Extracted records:
#####
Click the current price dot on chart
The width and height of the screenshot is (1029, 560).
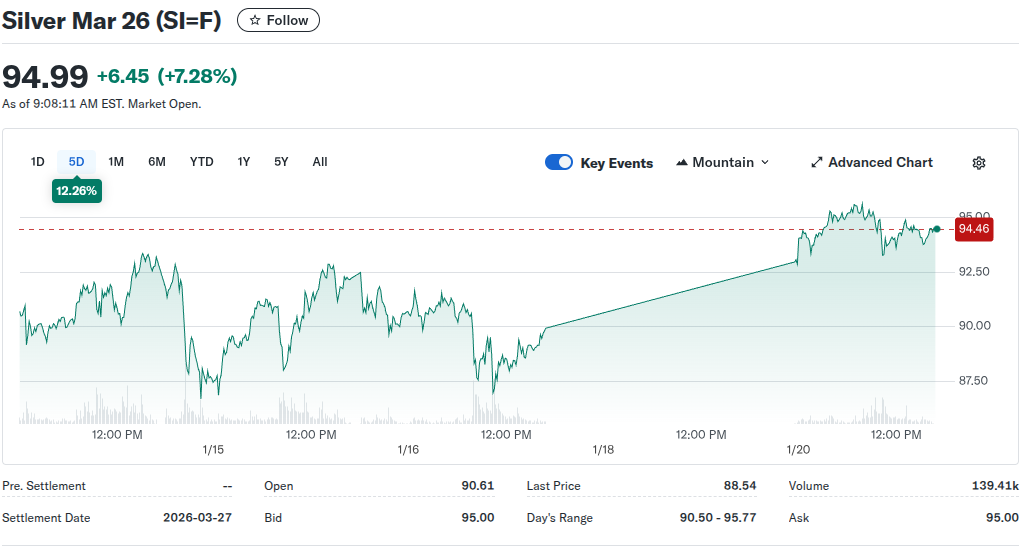936,229
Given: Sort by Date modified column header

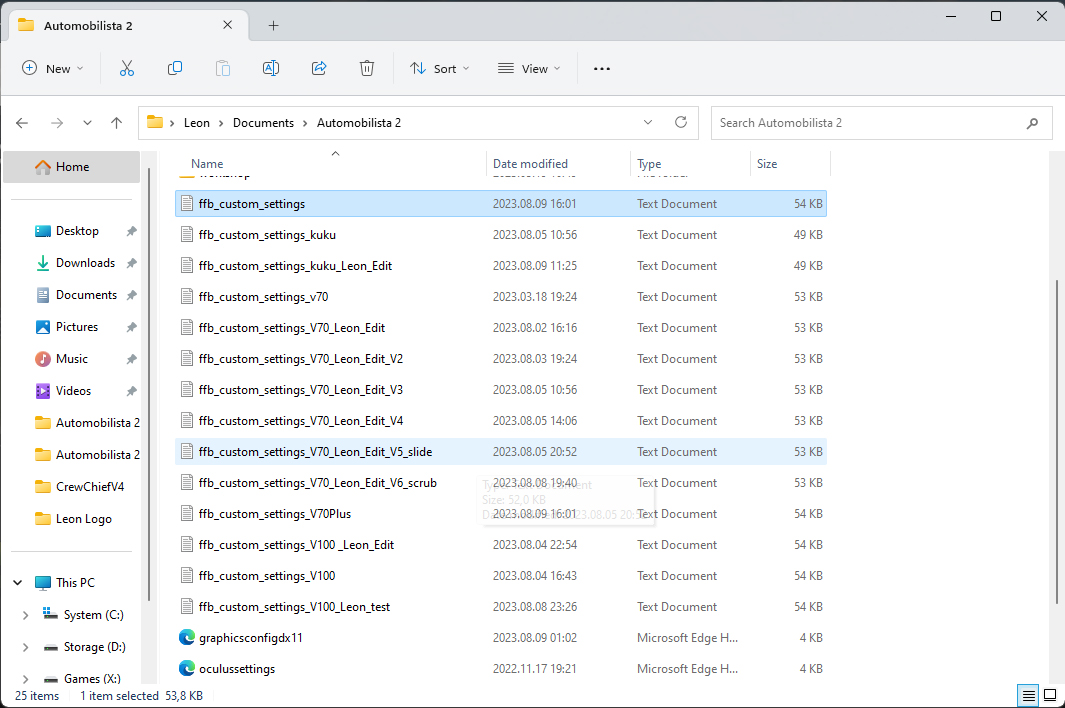Looking at the screenshot, I should tap(530, 164).
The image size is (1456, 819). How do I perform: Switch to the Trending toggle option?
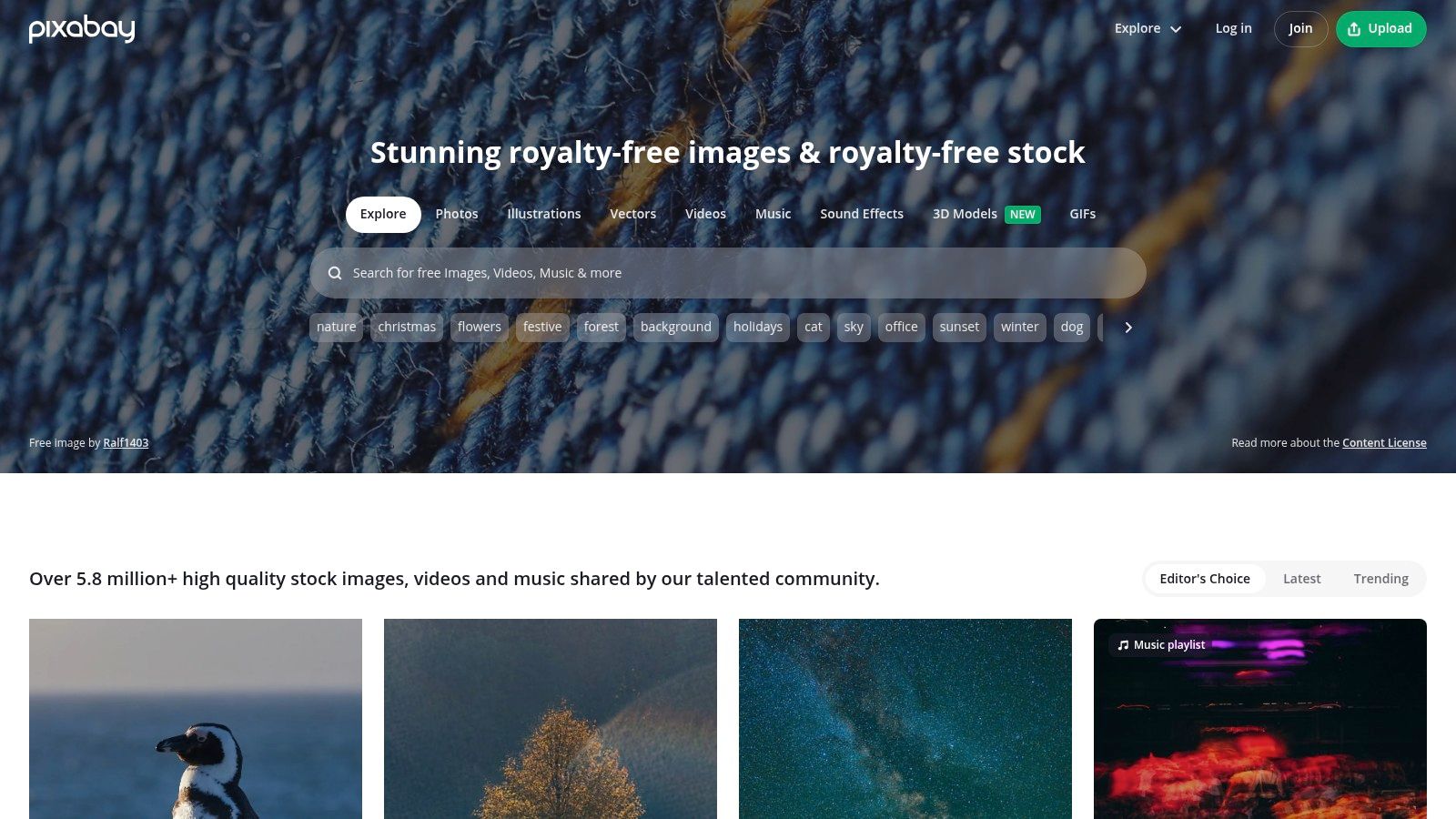pyautogui.click(x=1380, y=579)
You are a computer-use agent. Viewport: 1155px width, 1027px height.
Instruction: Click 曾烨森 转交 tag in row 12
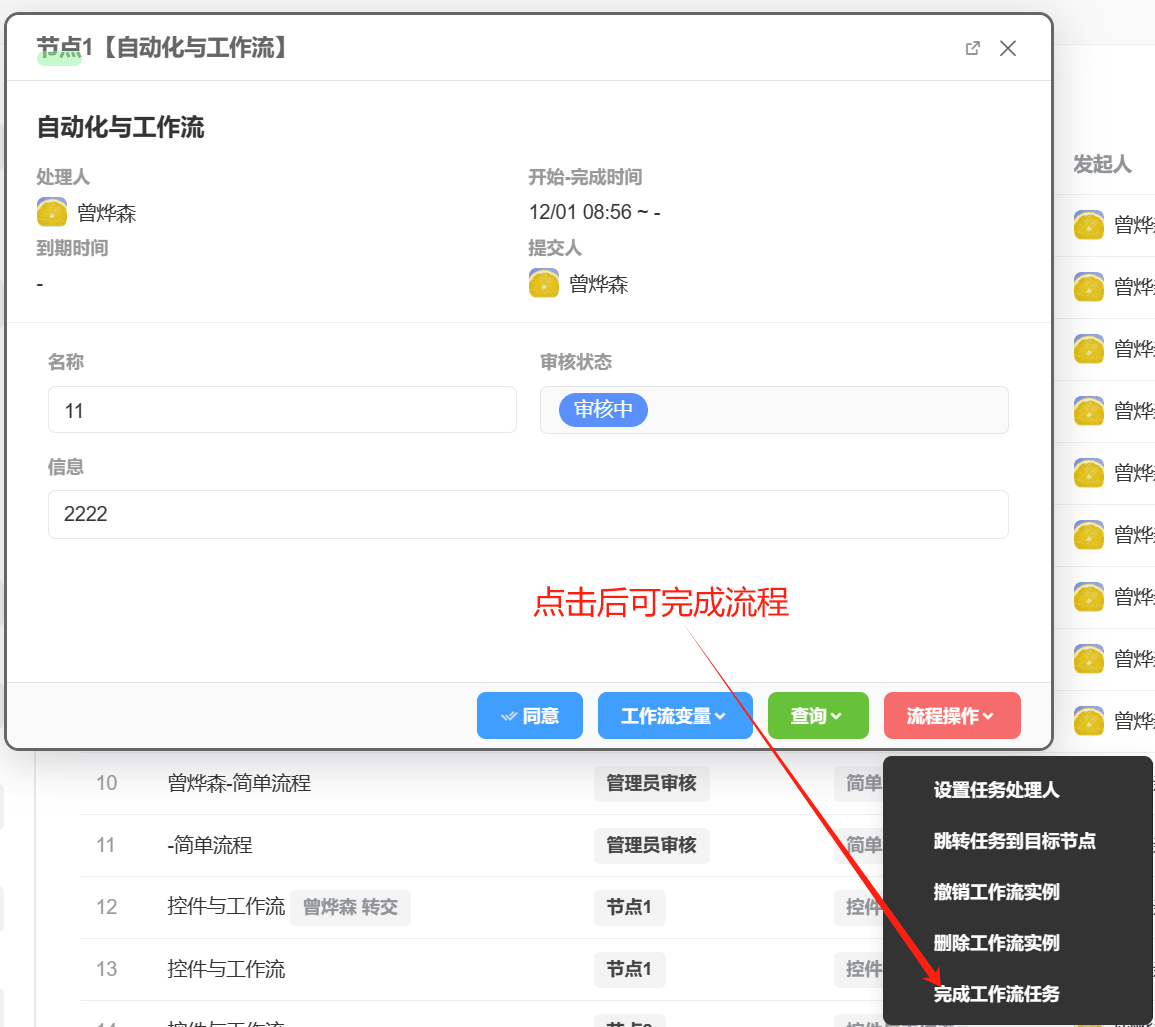point(350,907)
#####
* **DIRECTIONS**
Repeat the data word for word, excluding any image.

* **WRITTEN ANSWER**
Click the current price dot on chart
The width and height of the screenshot is (1029, 560).
936,229
Given: Sort by Date modified column header

Looking at the screenshot, I should tap(530, 164).
The image size is (1456, 819). How do I perform: Switch to the Trending toggle option?
pyautogui.click(x=1380, y=579)
You are a computer-use agent. Viewport: 1155px width, 1027px height.
Instruction: Click 曾烨森 转交 tag in row 12
point(350,907)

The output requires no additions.